TEXT EXTRACT:
--- Start ---
Virginia Prince: The Curmudgeon We Needed by Melanie Yarborough

| Jun 1, 2009
Spread the love

When I think of Virginia Prince, I’m reminded of the famous Lil Abner cartoonist Al Capp. Al started his career as a figure of the 1930s New Deal Left, lampooning the conservative establishment with biting satire. But he ended his career in the 1970s as a figure of the Nixon Right, attacking hippies and antiwar protesters with sarcastic and belittling commentary. He explained this turnabout by saying that the Left had moved, not he. Likewise, Virginia had strong personal ideas on transgender issues, which were radical for the early 1960’s. And she stuck to these ideas, even when the Transgender community she helped form grew into something larger and more complex. I say this purely as an observation, and not as any kind of criticism.

I first learned about Virginia in the late 1980s the same way many of us in those pre-internet days did: through furtive readings of transgender books at public libraries. (I got to know the HQ 70 books really well. Of course, I always had one eye looking over my shoulder to make sure nobody snuck up on me and caught me reading them!)  I learned that she published a magazine called Transvestia in the 1960s. She created the Hose and Heels club in Los Angeles, and later wrote a book entitled How to Be a Woman though Male. And finally, she had helped found the Foundation for Full Personality Expression, which later became the national organization Tri-Ess.

When I joined the Transgender community in 1993, I had the opportunity to meet her-albeit on only a handful of occasions and fleetingly. Virginia was then in her early 80s. The general consensus seemed to be that she was something of a dinosaur. Even her friends gave her grudging respect, the key word here being “grudging.” She was said to have been instrumental in organizing the crossdressing community in the 1960s and 1970s, but that her glory days were now past. Her alleged transphobic and homophobic sentiments were said to have no place in the “modern” transgender community.

But before this image of Virginia becomes set in stone, I want to offer a counter-image for our community to remember her:  as “The Curmudgeon We Needed.”

A curmudgeon is usually defined as a crusty, irascible, cantankerous old person full of stubborn ideas. Some of the great curmudgeons of recent history were HL Mencken, Dorothy Parker, and WC Fields. But curmudgeons aren’t just angry, bitter people. They don’t hate humanity, just humanity’s excesses. They don’t believe in putting up an agreeable false front, as that would be hypocrisy. They also don’t believe in changing their opinions just to suit changing times, as they feel that’s self betrayal. They’re sharp observers, who back up their views with years of life experiences. They often tell us the unvarnished truth, and we hate them for it.
--- End ---
ROWS:
--- Start ---
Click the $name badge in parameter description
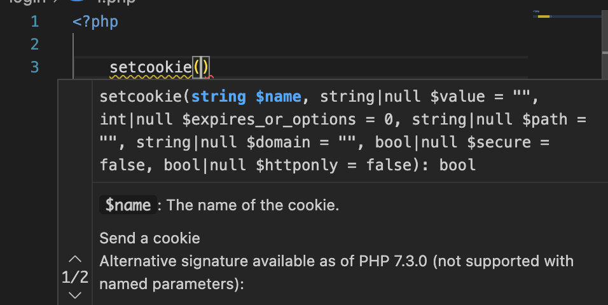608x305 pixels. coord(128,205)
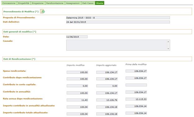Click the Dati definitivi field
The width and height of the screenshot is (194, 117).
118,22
--- End ---
--- Start ---
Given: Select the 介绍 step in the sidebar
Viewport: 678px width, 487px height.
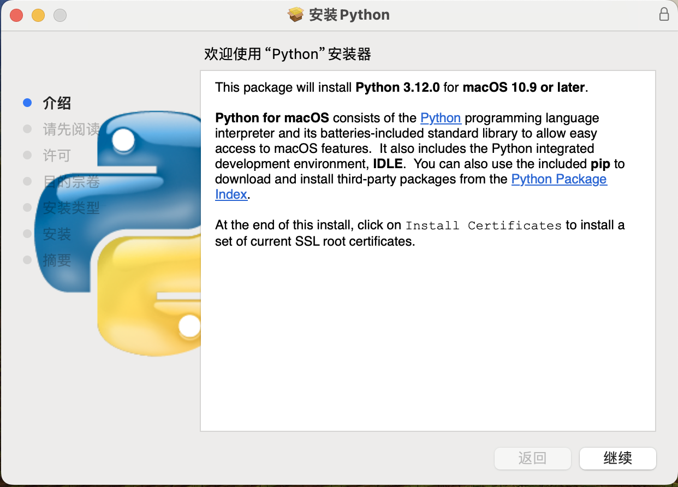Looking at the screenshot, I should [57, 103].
--- End ---
WRITTEN PROBLEM:
Can you reproduce, word for word, the passage of the Virginia Prince essay above, starting at "A curmudgeon is" and ending at "them for it."?

REPLY:
A curmudgeon is usually defined as a crusty, irascible, cantankerous old person full of stubborn ideas. Some of the great curmudgeons of recent history were HL Mencken, Dorothy Parker, and WC Fields. But curmudgeons aren’t just angry, bitter people. They don’t hate humanity, just humanity’s excesses. They don’t believe in putting up an agreeable false front, as that would be hypocrisy. They also don’t believe in changing their opinions just to suit changing times, as they feel that’s self betrayal. They’re sharp observers, who back up their views with years of life experiences. They often tell us the unvarnished truth, and we hate them for it.